Orta rafta Dylan ve benim fotoğraflarımızın arasında, hiç görmediğim kareler vardı. Hastane yatağında bir bebek tutarken ben… Logan olduğu söylenen çocuğun, daha küçükken Gus ile oynadığı görüntüler… Bir balkabağı tarlasında hep birlikte çekilmiş, sonbahar temalı bir aile fotoğrafı… Midem bulandı.
Ne. Oluyordu.
Sessizce masaya oturdum, Dylan’ın çocuğa makarna servis etmesini izlerken. Çocuk çatalını tamamen görmezden geldi ve makarnayı çıplak elleriyle yemeye başladı. Tiksintiyle ağzımı açıp bir şey söylemek istedim, ama Dylan elini kaldırıp beni susturdu.
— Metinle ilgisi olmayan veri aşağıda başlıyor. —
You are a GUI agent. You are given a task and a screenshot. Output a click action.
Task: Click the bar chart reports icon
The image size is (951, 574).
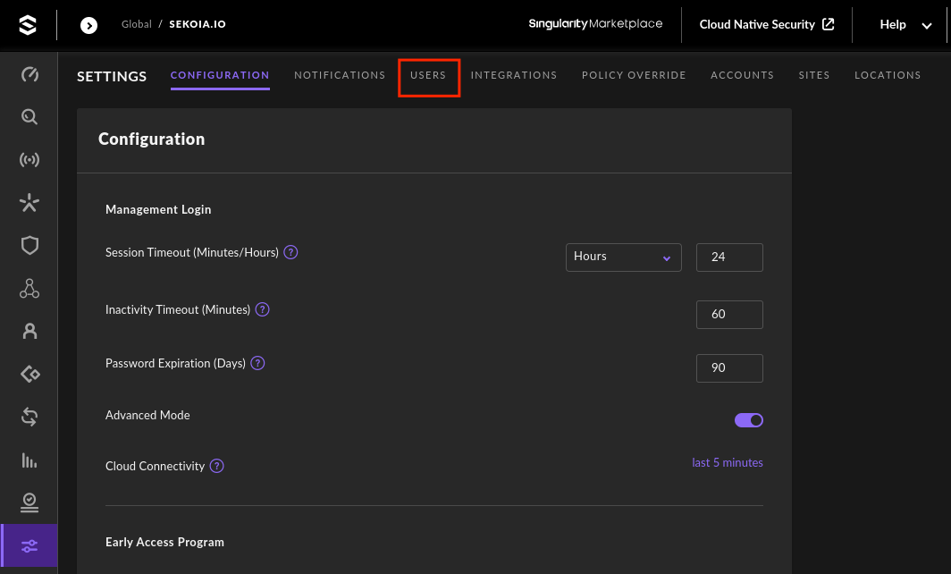29,460
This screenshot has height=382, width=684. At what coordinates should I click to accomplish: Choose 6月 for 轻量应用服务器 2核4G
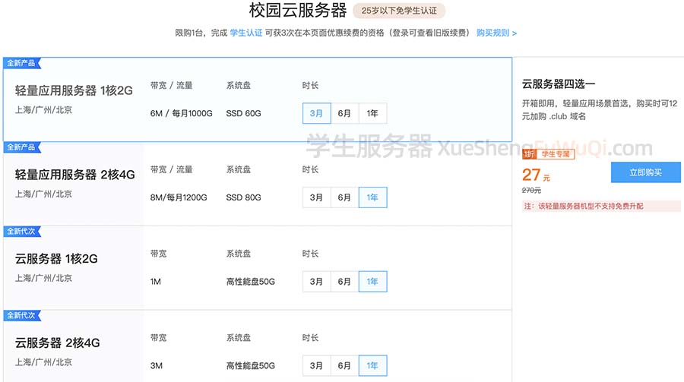coord(344,197)
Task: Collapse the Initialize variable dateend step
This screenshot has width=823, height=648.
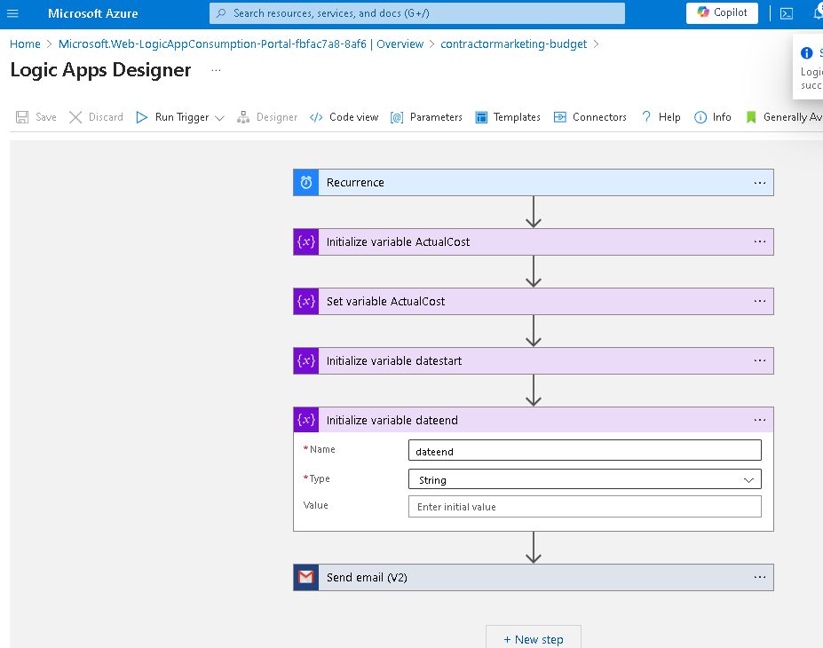Action: pos(534,420)
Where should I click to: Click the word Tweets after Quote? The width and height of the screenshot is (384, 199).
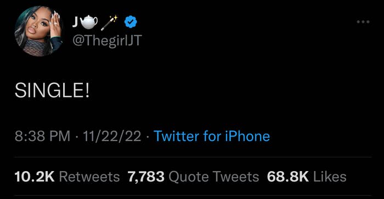[x=235, y=177]
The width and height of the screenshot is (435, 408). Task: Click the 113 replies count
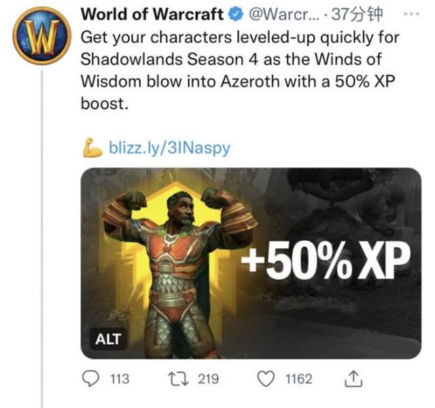click(120, 379)
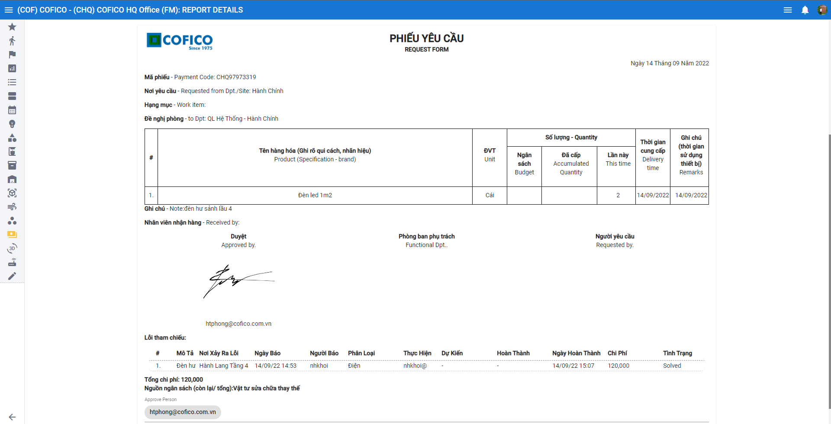This screenshot has width=831, height=424.
Task: Click the star favorites icon in sidebar
Action: (12, 27)
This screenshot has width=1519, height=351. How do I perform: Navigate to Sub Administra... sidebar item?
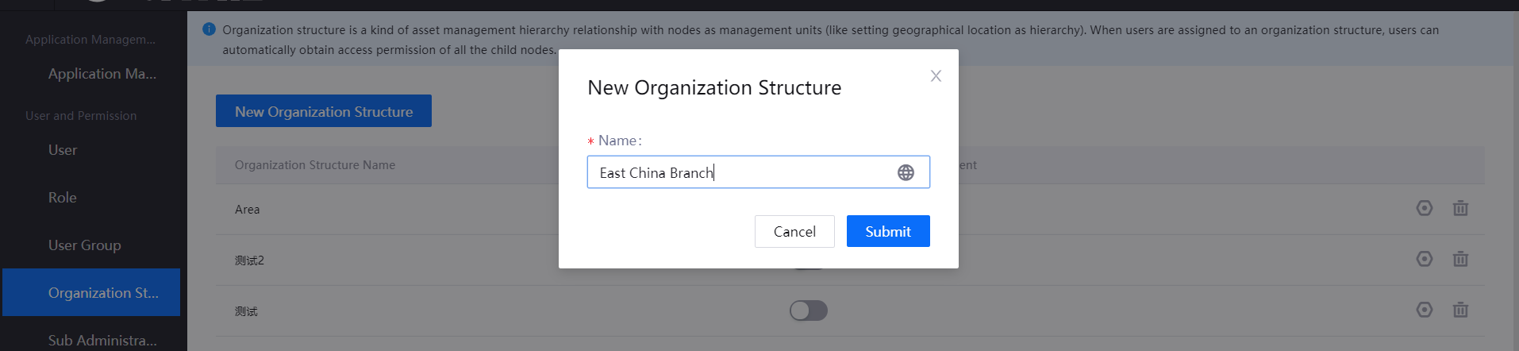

Bir şeylerin ciddi şekilde yanlış olduğunu biliyordum. Gus hâlâ ortalıkta yoktu. Normalde yemek saatinde mutfağın kapısında olurdu, gözleri bizimkinde, ağzına düşecek bir lokma peşinde.
“Gus?” diye çağırdım.
Dylan elini salladı. “Boş ver, bırak kendi haline.”
“Gus!” Sesim daha sertti bu kez.
Dylan yumruklarını masaya vurdu, tabağımın kenarından küçük bir sıçrama oldu. “Bırak şu köpeği, Alyssa! Dedim ya!”
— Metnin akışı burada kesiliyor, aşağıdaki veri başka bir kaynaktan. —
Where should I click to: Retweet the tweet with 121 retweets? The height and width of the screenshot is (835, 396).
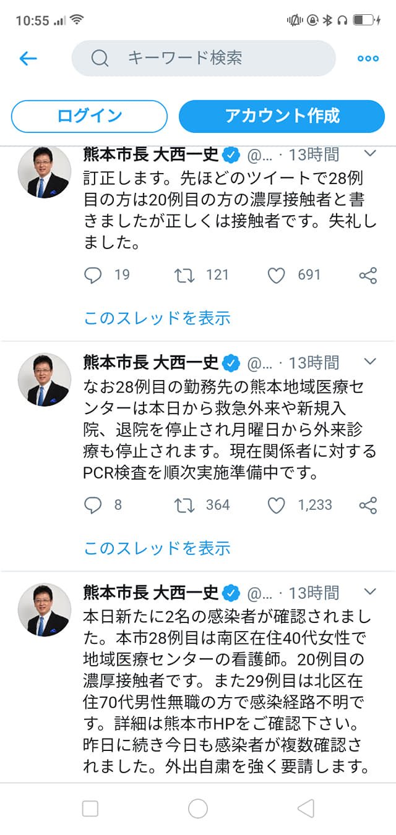point(184,275)
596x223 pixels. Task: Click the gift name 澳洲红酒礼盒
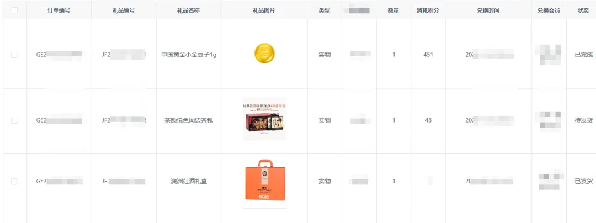pyautogui.click(x=188, y=181)
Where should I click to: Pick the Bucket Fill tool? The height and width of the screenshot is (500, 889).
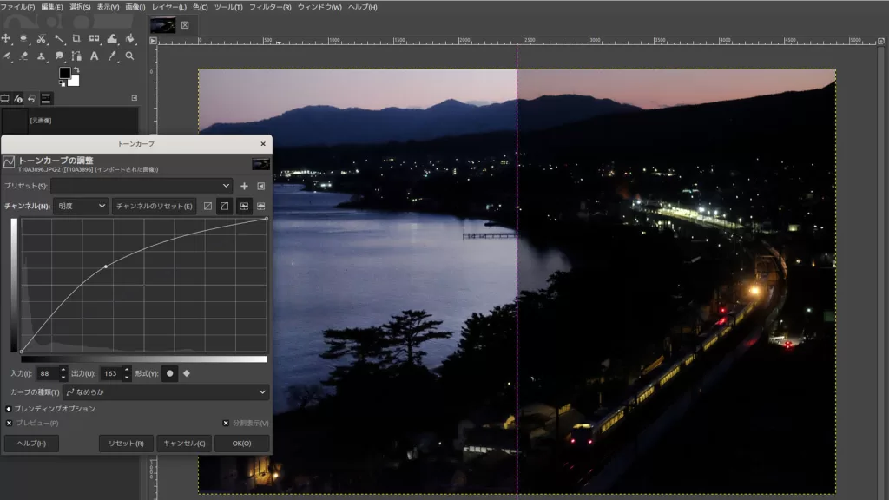pyautogui.click(x=129, y=38)
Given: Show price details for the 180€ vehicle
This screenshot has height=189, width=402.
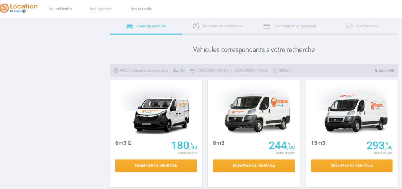Looking at the screenshot, I should (187, 153).
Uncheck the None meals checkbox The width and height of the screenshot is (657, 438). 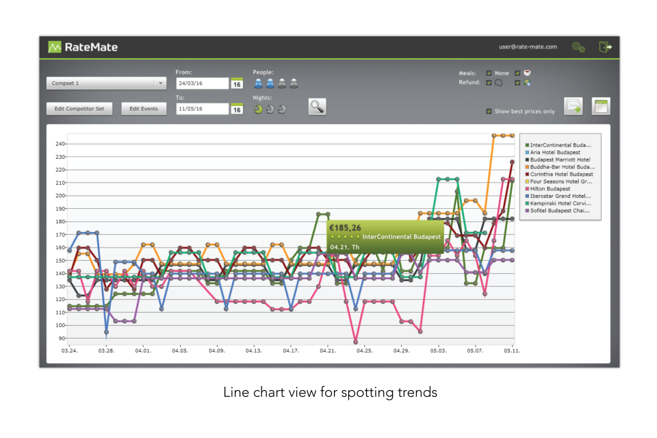tap(488, 73)
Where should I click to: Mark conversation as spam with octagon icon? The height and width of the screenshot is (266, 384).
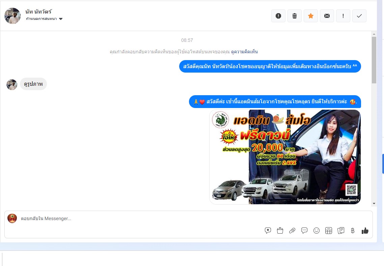[x=278, y=16]
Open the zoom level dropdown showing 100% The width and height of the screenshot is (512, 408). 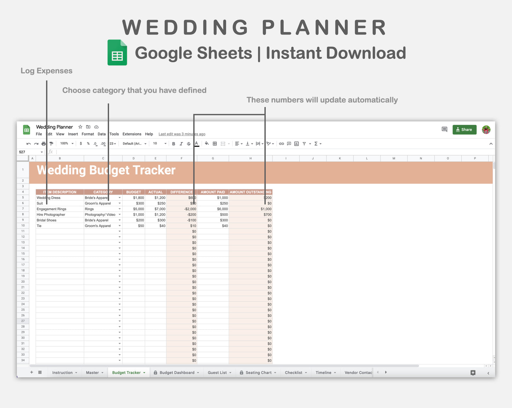pyautogui.click(x=66, y=143)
Dylan’a korkuyla bakarken, Logan’ın dudaklarındaki o aynı rahatsız edici gülümseme geri geldi. “Gus’u sevmiyorum,” dedi çocuk tekdüze bir şekilde.
Korku kalbime bir bıçak gibi saplandı.
Salondan birden telefon çalmaya başladı. Ses, ortamı böldü. Ayağa fırladım ve telefonu aldım.
“Efendim?”
“Honey, benim, annen,” dedi annem, sesi endişeliydi.
“Anne?”
“Bu doğru mu? Alyssa, doğru mu? Logan’ı bulmuşlar mı?”